Jamie Flatt and Mac Little: Thoughts on “Near Future”

In the second installment of the Rice Design Alliance’s fall lecture series “Near Future,” we were treated to a vision of distorted reality through the evocative lenses of Filip Dujardin and K.K. Barrett. Both artists discussed their respective approaches to carefully editing and collaging the built environment to produce compelling near realities that stop just short of the fantastic.

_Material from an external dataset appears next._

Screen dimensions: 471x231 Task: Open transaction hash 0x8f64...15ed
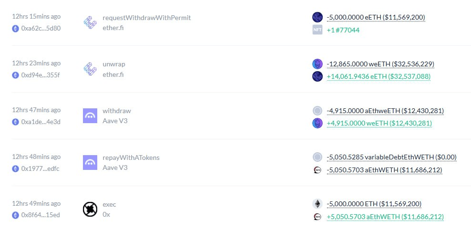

Dujardin led the audience to his creations through his portfolio of architectural photography, highlighting the deceit of the carefully framed views and ‘corrected’ perspectives that mark the trade. From this critical perspective, the images gradually progressed into his generative art work “Fictions”. Here his images became tight collages of documented ‘reality’ carefully juxtaposed and edited to produce wondrous architectural landscapes in the purely digital realm. At first glance, Dujardin’s Fictions portray ordinary, plausible, and highly vernacular scenes. Only upon close examination do their formal and structural improbabilities become apparent.

Following, K.K. Barrett presented imagery and commentary on his process for creating movie sets; specifically for “Marie Antoinette”, “Where the Wild Things Are”, and “Her”. Employing careful composition and deliberate subtraction, Barrett walked the audience through his approach to creating scenes that keep the viewer off balance through subtle twists on the familiar. Barrett emphasized the atmospheric impact of careful editing.  The plausible environments that result serve to focus attention on the story: taking liberties with reality while stopping just short of the fantastic. 

Whether it’s merging and shifting brick facades and windows to create hyper real images of fictional buildings, or borrowing from the organic chaos of bird nests to create spherical homes for “Wild Things”, both Barrett and Dujardin borrow from physical reality to create art. Because their raw materials are familiar and ordinary, the resulting fictions evoke a visceral uncertainty that sharpens the impact of these versions of the “Near Future”.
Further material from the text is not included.